=== BRANO FORNITO ===

Ovviamente so bene che ci sono anche i fanboy: pare che siano rari, semplicemente perché secondo me ammettono molto più difficilmente non tanto l'essere fan di qualcosa, ma di ragionare e fantasticare su qualcosa che piace tanto. Non sono creature leggendarie, basta solo cercare e si trovano anche loro (se ammetteste di esserlo però ci fareste un piacere) e io se uso il termine "fangirl" è perché è di uso maggiore, non discrimino nessuno.

Devo ammettere aver pensato parecchio a quelle che possono essere per me dieci regole per godermi al meglio il mio essere fangirl perché, a primo impatto, mi viene da dire che non ci sono regole. Essendo una persona che non ama le imposizioni, non mi andrebbe mai di definire delle regole, almeno in questa occasione di svago e divertimento. Continuando a pensarci, dieci "regolette" sono apparse nella mia testa; sono delle regolette derivate dalla mia esperienza di fangirl perché col mio essere molto trasparente (persino nei fangirleggiamenti) alle volte sono incappata in situazioni che forse avrei potuto evitare. In questo caso il "forse" è d'obbligo perché ci sono cose che vanno al di là della nostra comprensione, tipo la stupidità e la cattiveria altrui.

Ecco a voi le mie dieci regole, che sono ovviamente più consigli che regole vere e proprie. Spero non siano soggette a giudizi, prendetele con leggerezza. Sicuramente, per averci riflettuto, potrebbero essermi d'aiuto, visto che non si finisce mai di crescere. Cercherò di inserire anche la mia esperienza per vedere come sono arrivata a questo ragionamento.

1.  Scegli come vivere la tua vita da fangirl.

=== INFORMAZIONI ESTRATTE ===

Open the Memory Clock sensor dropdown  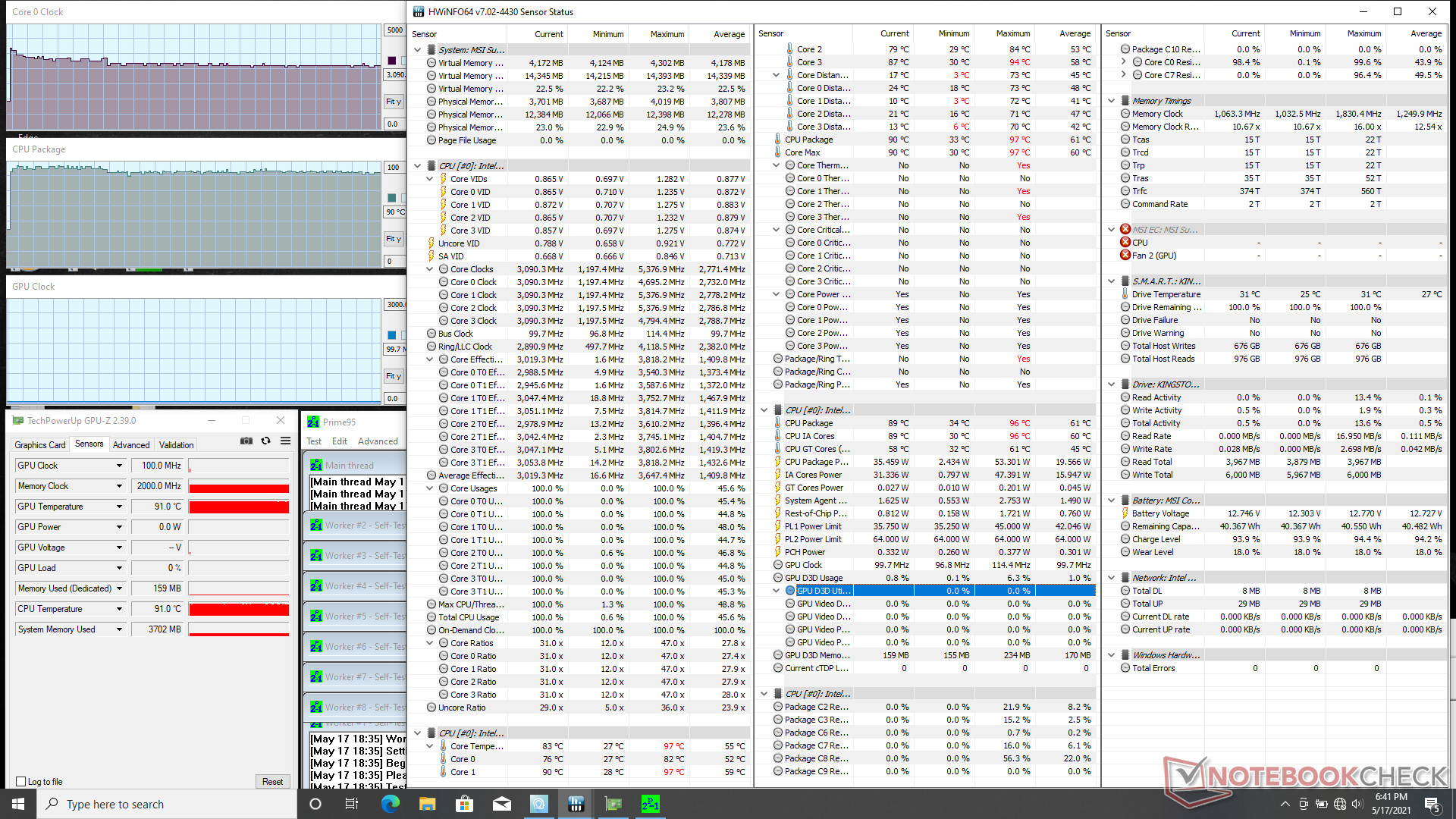tap(119, 486)
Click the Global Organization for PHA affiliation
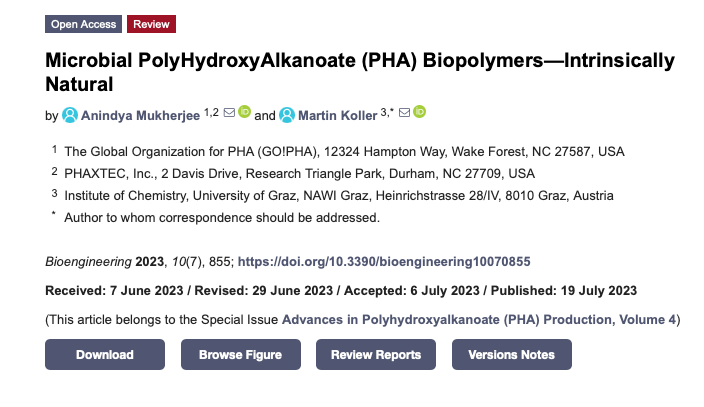This screenshot has width=704, height=407. (344, 152)
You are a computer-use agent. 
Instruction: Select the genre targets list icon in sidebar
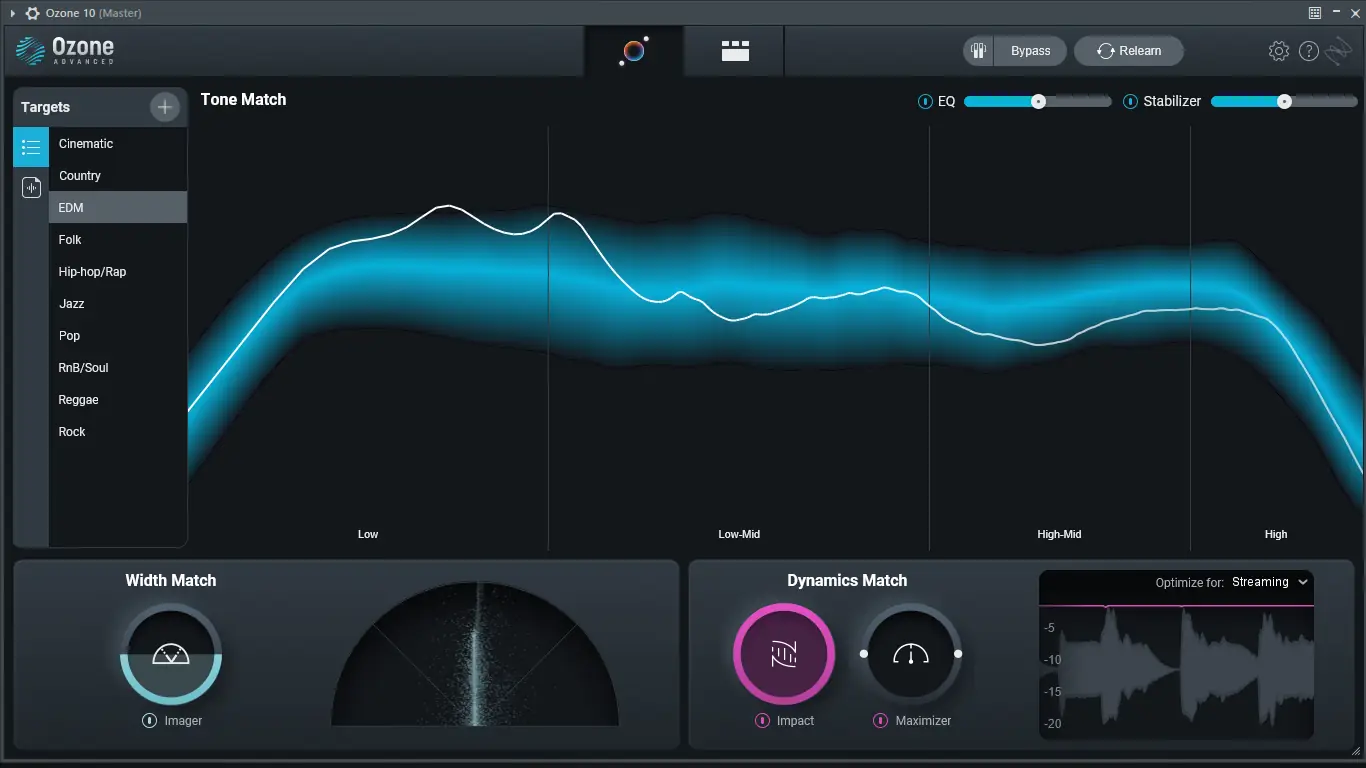pyautogui.click(x=31, y=147)
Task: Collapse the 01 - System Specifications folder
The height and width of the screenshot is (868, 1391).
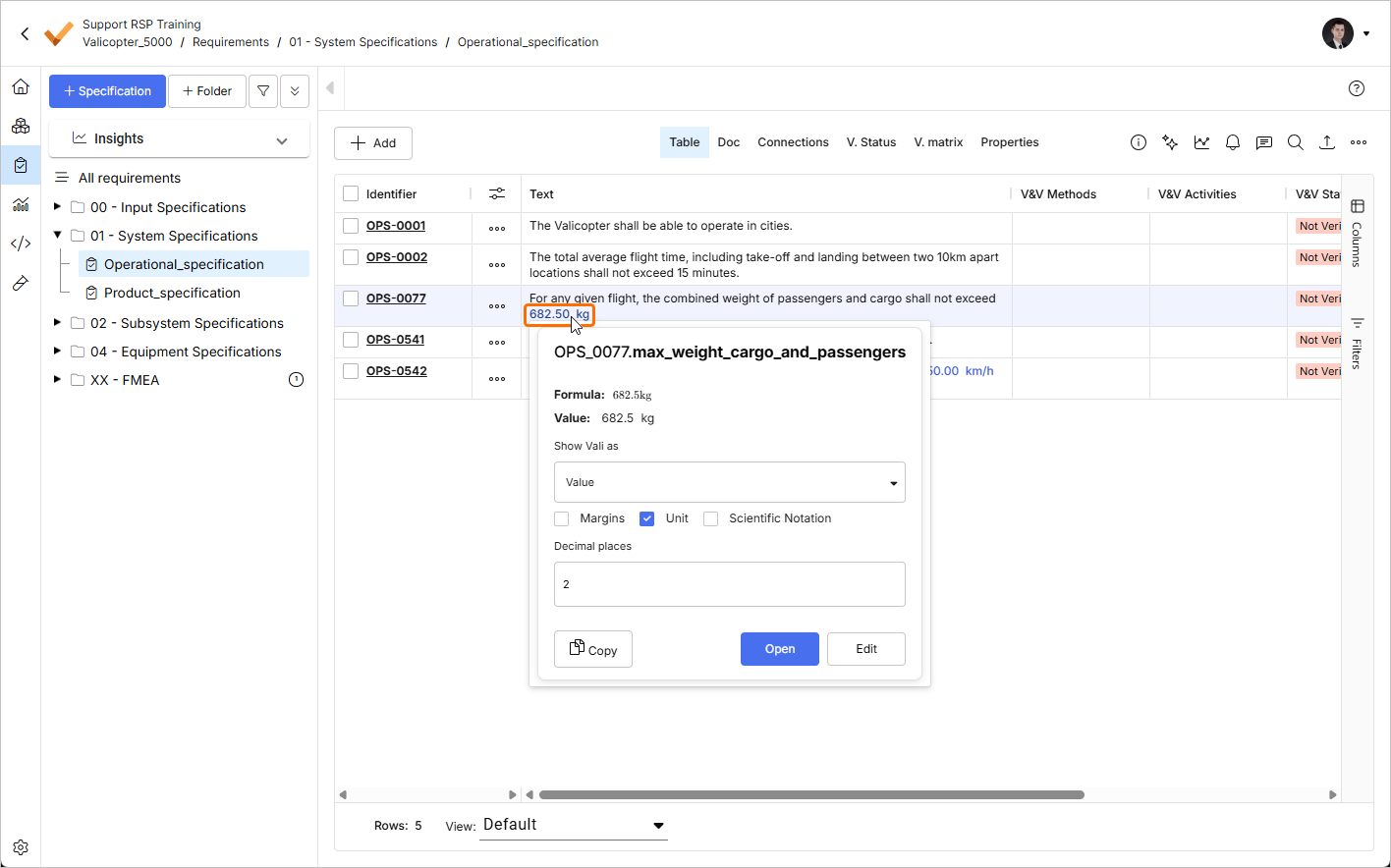Action: click(56, 236)
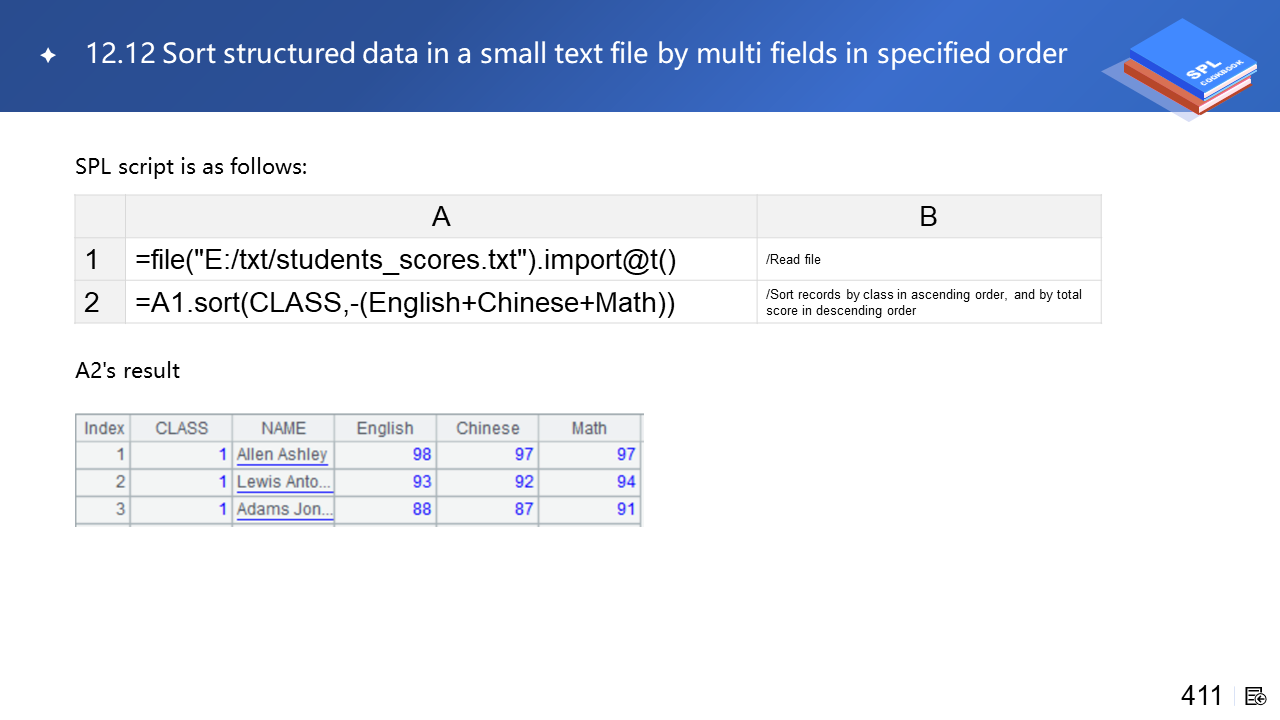Click the sort description comment in B2

[928, 302]
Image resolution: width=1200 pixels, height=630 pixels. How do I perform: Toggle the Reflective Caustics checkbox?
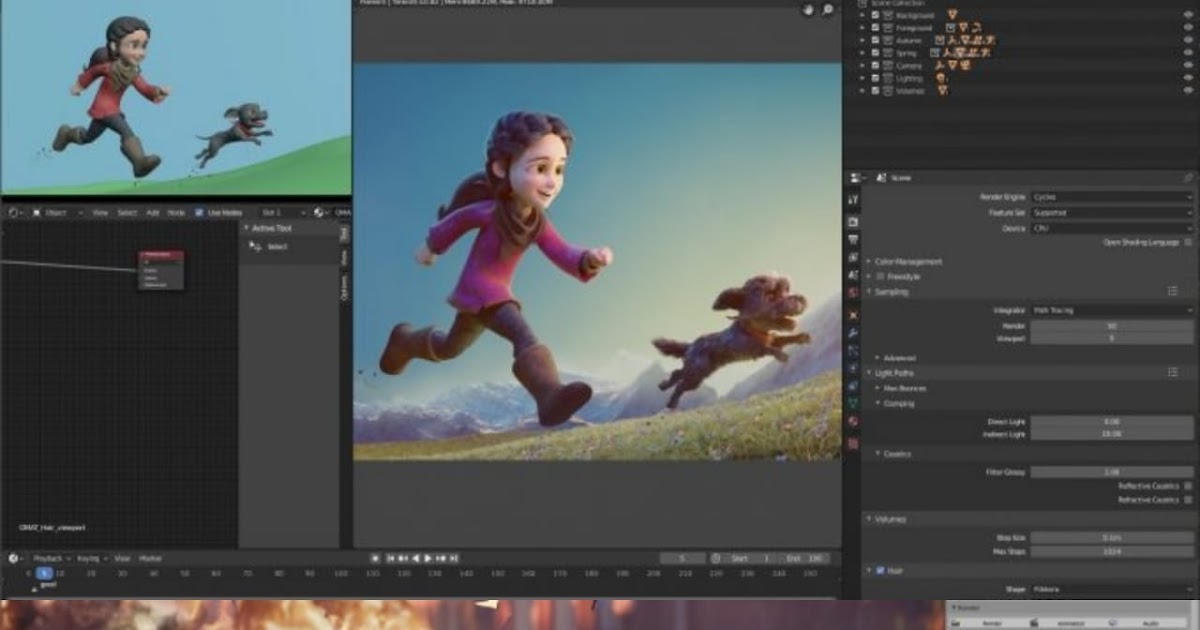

===

BREVE ESERCIZIO A | Trascrivi come elenco numerato i record a partire dalla riga che contiene "Click the Global" fino alla fine dei record, entrambe le estremità incluse, tralasciando le righe vuote e le immagini.
BREVE ESERCIZIO B | Prosegui il brano sulle regole per vivere da fangirl dal punto in cui si interrompe.
Il brano e i record provengono da fonti diverse.

RISPOSTA ALL'ESERCIZIO A |
1. Click the Global Organization for PHA affiliation
2. This screenshot has width=704, height=407. (344, 152)
3. You are a computer-use agent. 
4. Instruction: Select the genre targets list icon in sidebar
5. pyautogui.click(x=31, y=147)
6. Task: Collapse the 01 - System Specifications folder
7. The height and width of the screenshot is (868, 1391).
8. Action: click(56, 236)
9. Click the sort description comment in B2
10. [928, 302]
11. Image resolution: width=1200 pixels, height=630 pixels. How do I perform: Toggle the Reflective Caustics checkbox?

RISPOSTA ALL'ESERCIZIO B |
Detto così sembra che si abbia una doppia vita e in effetti è così se si sceglie di separare la propria indole da fangirl col resto della vita quotidiana, specie sui social network. Questa è e resta sempre una scelta personale su cui nessuno può sindacare. Se si vuole tenere separate le due cose si può avere il "vantaggio dell'ignoto" (io lo chiamo così) ovvero il fatto che le persone con cui si ha a che fare tutti i giorni (genitori, colleghi, parenti, persone varie con cui spesso si parla per cause di forza maggiore, ecc.) non sappiano nulla delle tue passioni. Si tratta di un modo per proteggersi dagli attacchi gratuiti e dalle prese in giro, specie se supponiamo (a ragione) che le nostre passioni verrebbero attaccate e non capite.

Dall'altro lato si può scegliere di non separare le due cose e di ammettere tranquillamente cosa ami di più e non nascondere il tuo essere fangirl; in questo caso se si incontrano persone che ci denigrano si possono avere più modi per comportarsi di conseguenza ovvero reagire per non farsi abbattere dalla cattiveria ricevuta oppure iniziare a ricorrere alla privacy sui social per schermarsi. Va da sé che si può scegliere in qualsiasi momento di crearsi un piccolo angolino privato oppure ammettere a gran voce quali sono le proprie passioni. Sta sempre al singolo.

Io non ho mai nascosto chi sono, cosa mi piace e persino come mi chiamo. Ho sempre detto che mi piace scrivere, che amo leggere, che sono una fangirl. Mi è capitato di esser presa in giro dai colleghi (studenti universitari, non ragazzini delle medie) perché mi diverto a recensire e quindi sono giunta a un compromesso. Ho creato uno spazio solo per essere fangirl e del tutto me stessa, non escludendo però le persone a me più care della vita di tutti i giorni perché una delle mie migliori amiche l'ho conosciuta all'università, ma non mi ha mai preso in giro per quello che amo. Gli stronzi li ho bloccati, e non possono nemmeno trovare il mio nuovo account.

Ho iniziato solo a essere più selettiva con le persone, ma non negherò mai cosa mi piace. Sicuramente questo modo di fare può esser visto come freddo, scostante, antipatico (tendo molto a esser diffidente sulle persone aggiunte sui social specie se si comportano in date maniere che non tollero, e ve ne parlerò prossimamente), però mi evita un sacco di rogne che prima trovavo a ogni passo. 

Si può dire che ho raggiunto un buon equilibrio (o compromesso) tra i due modi di fare e non mi sta affatto stretto.

2. Crea delle priorità.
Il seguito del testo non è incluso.